No Internet without Augustine

“The job of an historian is not to make the past familiar but to make the present strange”  said Ciarán Mc Mahon as an introduction to his lecture at #ECIC18.

The lecture will be made available online [I will insert the link when this is done], there is no need for me to rephrase the presentation.

One idea, however, made me think. It is often said that the Internet is computer mediated communication, but Ciarán Mc Mahon disagrees. The Internet is an environment. Web designers try to bridge the gap between the users and let them experience direct presence. The Internet is – in the users’ experience – a new environment with new manners of behavior, it is direct, not mediated communication.

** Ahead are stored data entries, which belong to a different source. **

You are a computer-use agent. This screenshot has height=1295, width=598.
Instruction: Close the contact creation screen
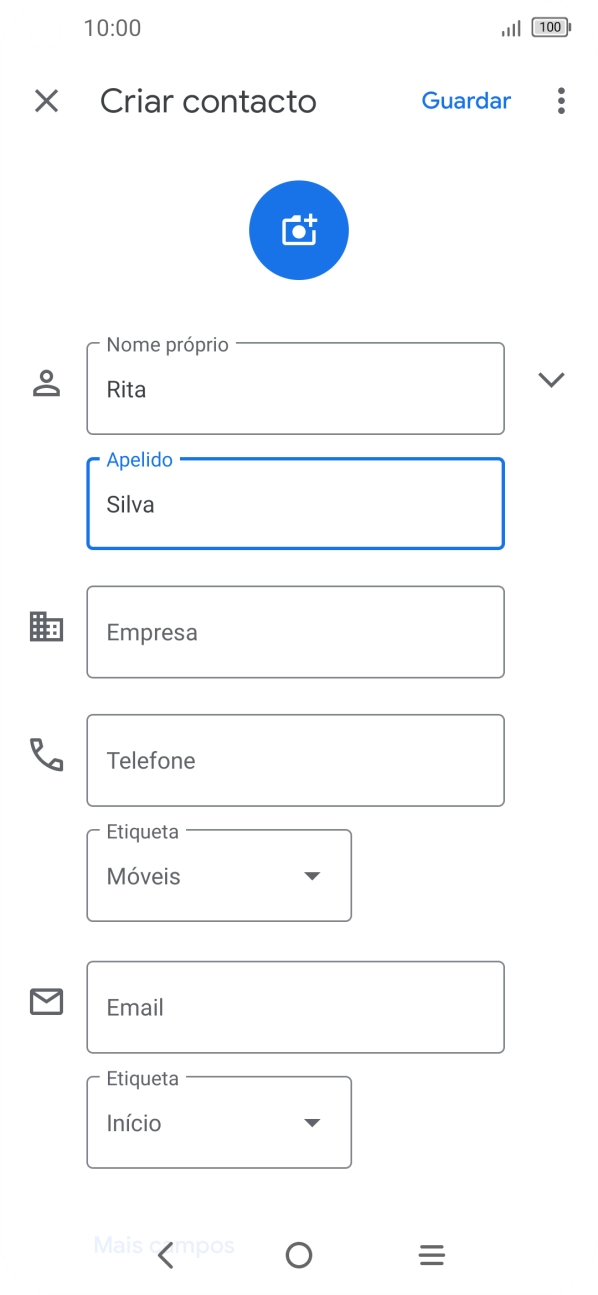tap(46, 101)
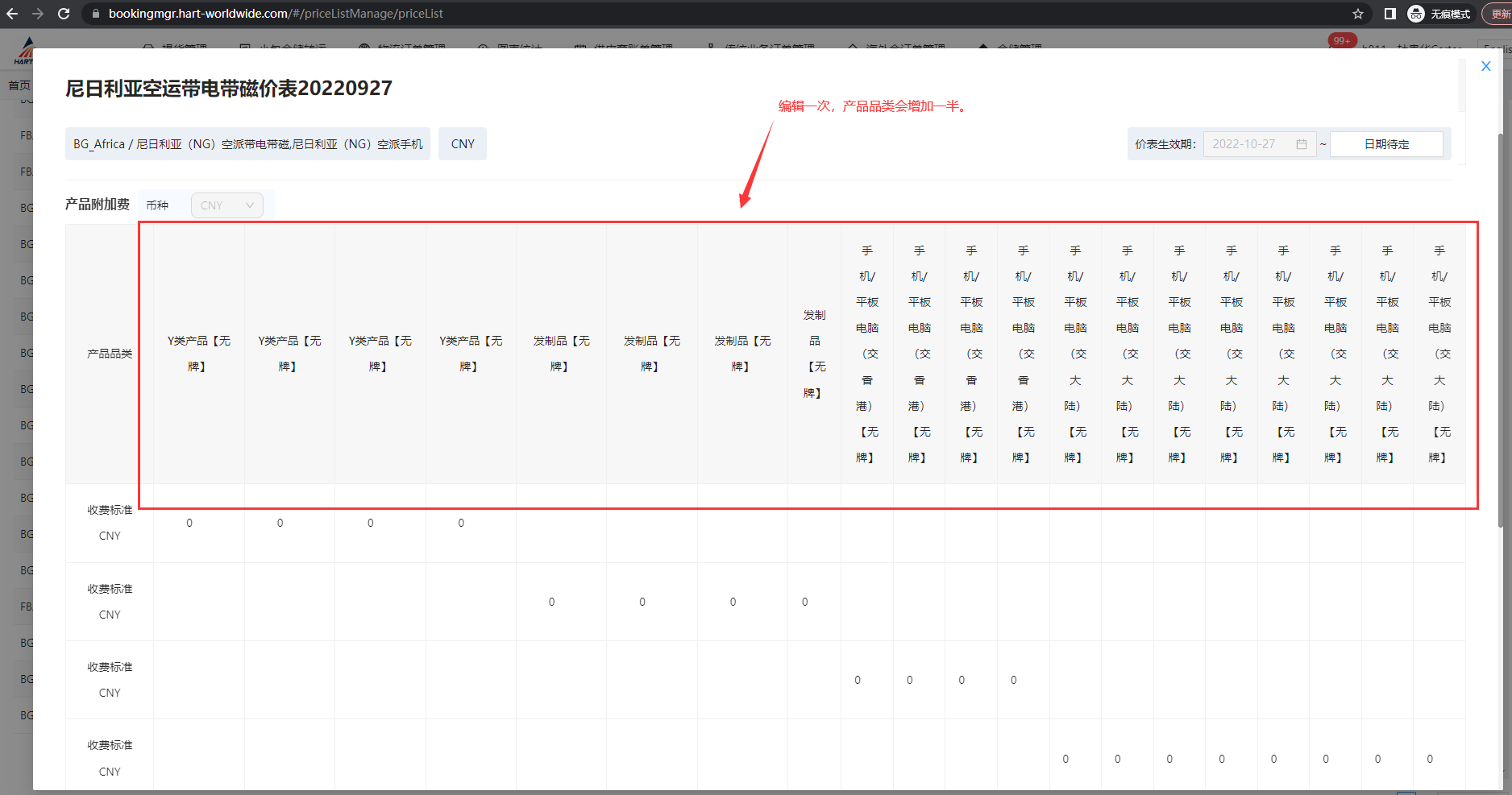Click the 日期待定 end date field

click(x=1386, y=144)
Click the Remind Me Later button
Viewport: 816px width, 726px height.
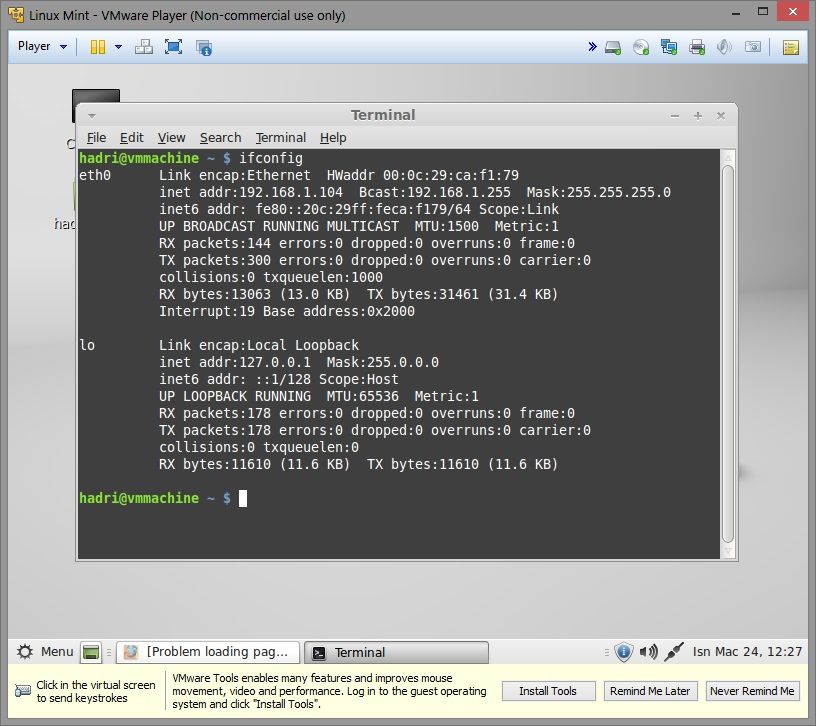pos(649,691)
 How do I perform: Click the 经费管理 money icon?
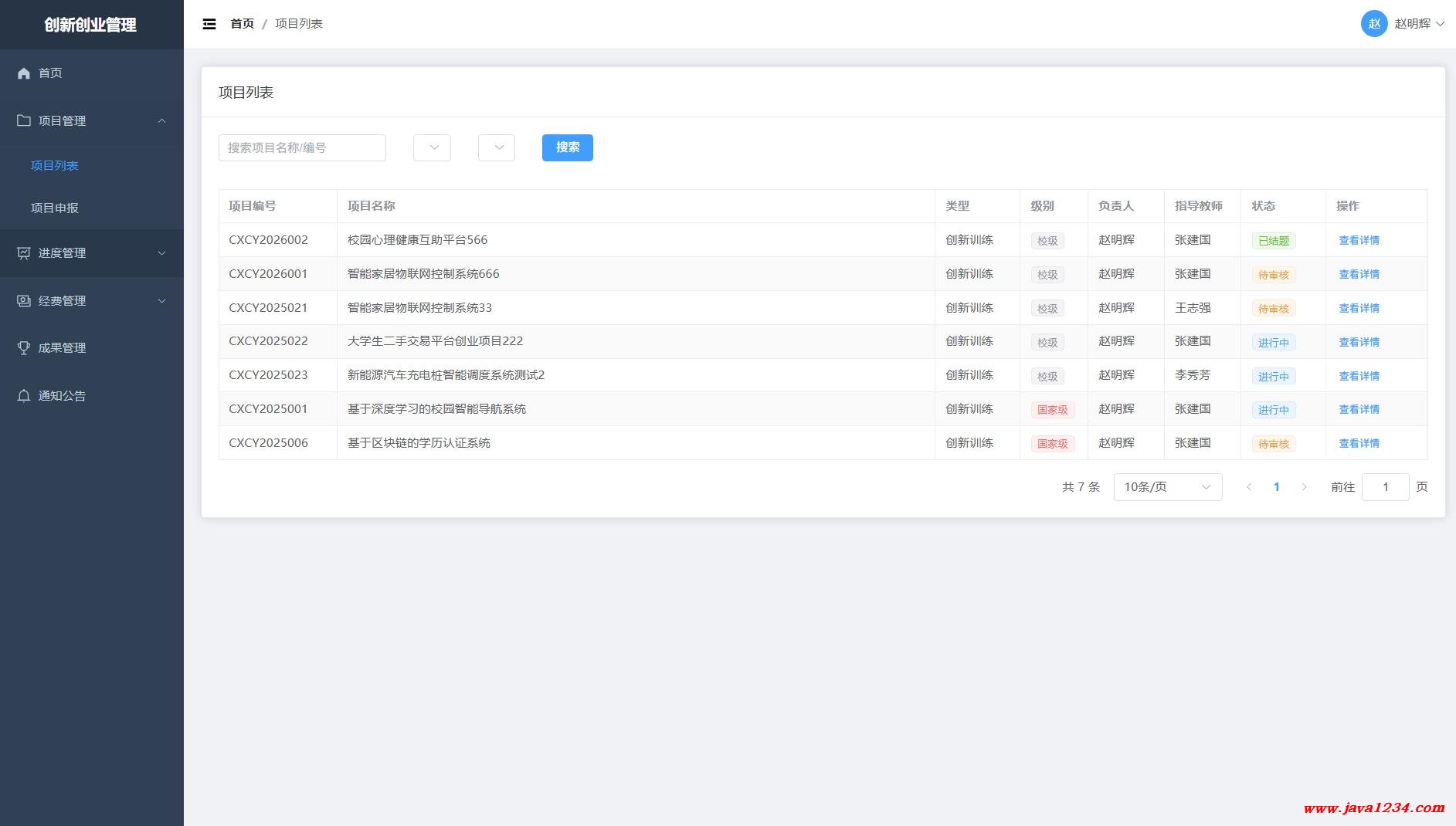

When we are online we are in a different conceptual space. There is no “tone”, no emotional message in text-based communication. Online relationships are quite different than face-to-face communication. (It would be interesting to know what Ciarán Mc Mahon regarding the increasing usage of videos, audios and photos in online communication.)

To understand the 21st century, it may sometimes be helpful to look at the past. Up to the 2nd and 3rd century AD, reading was very much a social event. For example, Plato’s philosophical writings were written on a scroll. These scrolls were read in public and discussed by the audience. Platonists and patristic fathers have conceptualized where the souls. Augustine converted the platonic  notion into an inner man or an inner consciousness. Interestingly, at the same time, in the 4th century AD, private reading become more common, codices were used instead of scrolls. Of course, reading a codex by yourself is more practical than reading from a scroll. Silent reading was critical to Augustine’s conversion when he heard the inner voice: tolle, lege, take the book and read. Thus Augustine was able to focus on one’s internal life.

We still rely on Augustine’s notion of conceptual space when we use the Internet. Imagine if we were to read out emails and text messages aloud in public. For online communication we use the concept that communication happens within one’s internal life. Therefore, Internet communication happens in a different environment than face-to-face communication when we share the same physical space with the person or persons we are communicating with.

Reading or online communication is no less real than face to face communication but it uses a different conceptual environment.

Augustine gave us a framework how to conceptualize and how we experience the Internet. Sometimes a look at the past lets us see the presence in a new way.